A Texas federal judge has ordered Southwest Airlines to reinstate Charlene Carter, the flight attendant who made headlines after a jury ruled that she was unlawfully fired for expressing pro-life views and for criticizing her union.
In a decision filed on Dec. 5, five months after a jury decided in Carter’s favor, Judge Brantley Starr remarked, “Bags fly free with Southwest. But free speech didn’t fly at all with Southwest in this case.”
Starr granted Carter $300,000 in compensatory and punitive damages from Southwest; $300,000 in compensatory and punitive damages from the flight attendants’ union, Transport Workers Union of America Local 556; $150,000 in back pay, and $60,180.82 in prejudgment interest.
Although the jury voted that Carter deserved more than $5 million, laws and rules limit the amount that can be awarded in such cases.
“The jury also awarded front [or future] pay, but Carter would rather have her job back,” the judge wrote. “The Court reinstates Carter to her former position … If the Court opted for front pay over reinstatement, the court would complete Southwest’s unlawful scheme. Reinstatement is appropriate.”

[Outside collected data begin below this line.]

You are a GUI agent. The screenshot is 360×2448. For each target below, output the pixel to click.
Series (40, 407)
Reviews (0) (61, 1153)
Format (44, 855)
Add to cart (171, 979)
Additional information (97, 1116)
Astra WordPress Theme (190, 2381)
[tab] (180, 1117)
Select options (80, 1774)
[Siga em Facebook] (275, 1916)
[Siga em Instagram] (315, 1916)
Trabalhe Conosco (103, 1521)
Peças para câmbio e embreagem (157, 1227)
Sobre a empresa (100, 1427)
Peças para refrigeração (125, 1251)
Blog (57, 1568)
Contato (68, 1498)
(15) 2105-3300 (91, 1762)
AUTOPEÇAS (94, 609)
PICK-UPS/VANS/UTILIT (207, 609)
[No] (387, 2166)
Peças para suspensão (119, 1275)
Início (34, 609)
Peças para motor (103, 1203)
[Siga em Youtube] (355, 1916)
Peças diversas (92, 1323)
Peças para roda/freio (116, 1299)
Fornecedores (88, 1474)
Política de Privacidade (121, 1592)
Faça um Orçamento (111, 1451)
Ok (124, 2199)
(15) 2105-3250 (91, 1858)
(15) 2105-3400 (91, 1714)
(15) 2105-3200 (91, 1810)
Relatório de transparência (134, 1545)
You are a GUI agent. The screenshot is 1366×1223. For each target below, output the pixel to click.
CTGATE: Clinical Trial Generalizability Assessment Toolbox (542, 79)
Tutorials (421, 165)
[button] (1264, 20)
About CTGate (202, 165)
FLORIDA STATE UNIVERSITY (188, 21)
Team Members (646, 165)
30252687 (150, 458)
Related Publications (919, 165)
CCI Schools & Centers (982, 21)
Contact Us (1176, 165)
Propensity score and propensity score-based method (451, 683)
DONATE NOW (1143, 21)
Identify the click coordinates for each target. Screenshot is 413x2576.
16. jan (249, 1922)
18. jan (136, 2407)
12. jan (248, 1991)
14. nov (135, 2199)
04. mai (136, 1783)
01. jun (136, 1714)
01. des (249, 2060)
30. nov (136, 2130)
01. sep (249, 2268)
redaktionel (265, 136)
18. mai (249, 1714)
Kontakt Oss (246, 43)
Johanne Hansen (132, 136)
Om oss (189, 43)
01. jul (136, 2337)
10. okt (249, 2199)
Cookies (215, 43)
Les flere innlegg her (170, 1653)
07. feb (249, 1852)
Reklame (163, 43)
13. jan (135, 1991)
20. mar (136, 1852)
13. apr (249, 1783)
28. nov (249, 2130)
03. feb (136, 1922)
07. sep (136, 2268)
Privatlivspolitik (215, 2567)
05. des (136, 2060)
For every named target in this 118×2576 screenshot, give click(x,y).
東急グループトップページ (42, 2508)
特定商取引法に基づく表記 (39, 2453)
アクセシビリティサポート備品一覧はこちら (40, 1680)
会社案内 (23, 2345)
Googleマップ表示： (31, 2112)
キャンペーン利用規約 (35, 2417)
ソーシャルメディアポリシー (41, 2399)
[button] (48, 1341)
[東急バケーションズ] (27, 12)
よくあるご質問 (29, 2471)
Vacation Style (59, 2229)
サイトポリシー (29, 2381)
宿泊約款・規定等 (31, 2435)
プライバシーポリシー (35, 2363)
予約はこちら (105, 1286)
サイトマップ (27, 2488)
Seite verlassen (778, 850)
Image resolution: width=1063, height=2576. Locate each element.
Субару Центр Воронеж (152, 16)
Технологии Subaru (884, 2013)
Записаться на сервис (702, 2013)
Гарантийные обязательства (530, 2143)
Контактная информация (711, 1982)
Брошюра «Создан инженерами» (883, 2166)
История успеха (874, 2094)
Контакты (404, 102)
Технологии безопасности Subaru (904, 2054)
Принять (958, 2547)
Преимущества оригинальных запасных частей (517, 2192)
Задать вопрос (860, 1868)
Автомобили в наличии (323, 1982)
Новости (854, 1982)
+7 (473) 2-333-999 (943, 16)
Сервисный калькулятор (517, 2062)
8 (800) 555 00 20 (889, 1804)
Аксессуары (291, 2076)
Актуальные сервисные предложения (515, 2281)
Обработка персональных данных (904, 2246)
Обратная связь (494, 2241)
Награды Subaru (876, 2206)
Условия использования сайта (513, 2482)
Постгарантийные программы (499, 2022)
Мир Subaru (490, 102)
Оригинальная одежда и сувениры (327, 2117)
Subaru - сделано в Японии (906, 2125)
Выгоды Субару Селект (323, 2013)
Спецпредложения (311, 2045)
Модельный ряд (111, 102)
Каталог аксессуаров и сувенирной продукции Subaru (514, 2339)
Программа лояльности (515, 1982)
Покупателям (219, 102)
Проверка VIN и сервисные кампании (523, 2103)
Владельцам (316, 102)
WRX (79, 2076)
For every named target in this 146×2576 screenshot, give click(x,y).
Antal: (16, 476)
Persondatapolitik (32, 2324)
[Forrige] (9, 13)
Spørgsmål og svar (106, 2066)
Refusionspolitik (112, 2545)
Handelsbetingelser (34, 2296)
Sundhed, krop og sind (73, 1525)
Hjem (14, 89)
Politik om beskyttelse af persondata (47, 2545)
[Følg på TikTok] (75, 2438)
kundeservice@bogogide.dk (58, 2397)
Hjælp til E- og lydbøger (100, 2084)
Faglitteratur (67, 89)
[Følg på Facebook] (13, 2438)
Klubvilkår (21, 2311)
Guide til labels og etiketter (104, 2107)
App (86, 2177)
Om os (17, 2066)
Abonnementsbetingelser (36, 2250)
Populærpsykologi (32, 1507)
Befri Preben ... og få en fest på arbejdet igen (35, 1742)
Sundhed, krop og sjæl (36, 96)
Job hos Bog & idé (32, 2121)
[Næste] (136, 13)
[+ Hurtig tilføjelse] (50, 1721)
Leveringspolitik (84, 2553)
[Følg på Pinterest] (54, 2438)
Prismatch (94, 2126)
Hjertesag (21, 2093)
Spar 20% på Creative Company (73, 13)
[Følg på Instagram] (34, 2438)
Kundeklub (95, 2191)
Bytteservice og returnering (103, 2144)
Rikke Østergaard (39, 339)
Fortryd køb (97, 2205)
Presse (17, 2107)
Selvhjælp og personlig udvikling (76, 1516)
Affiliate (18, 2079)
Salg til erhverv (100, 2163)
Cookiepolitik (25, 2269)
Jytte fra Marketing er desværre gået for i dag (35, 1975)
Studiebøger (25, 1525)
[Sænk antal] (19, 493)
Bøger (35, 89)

Further, the judge explicitly ordered Southwest and Local 556 to share the jury’s verdict and Starr’s decision with all members of the union via email and to post the documents in conspicuous places for a 60-day period.
Starr’s order also forbids both the company and the union “from discriminating against Southwest flight attendants for their religious practices and beliefs, including—but not limited to—those expressed on social media and those concerning abortion.”
Southwest and Local 556 are required to inform employees that federal law prohibits such discrimination.
Both entities also must “reasonably accommodate Southwest flight attendants’ sincerely held religious beliefs, practices, and observances,” Starr wrote.
The judge’s rulings and rationale are contained in three documents totaling 43 pages in U.S. District Court for the Northern District of Texas, Dallas Division.
Carter, who now lives in Colorado, fought for five years after she was fired. As The Epoch Times previously reported, Carter had become an outspoken opponent of abortion after she suffered physical and emotional effects from terminating a pregnancy years earlier, when she was 19.
In 2017, Carter sent private Facebook messages to Audrey Stone, then president of Local 556, railing against the union’s participation in the national Women’s March.
It was an event sponsored, in part, by Planned Parenthood, a pro-abortion group.
Stone complained to Southwest about Carter’s messages. Soon thereafter, the airline fired Carter from the job she had held for two decades.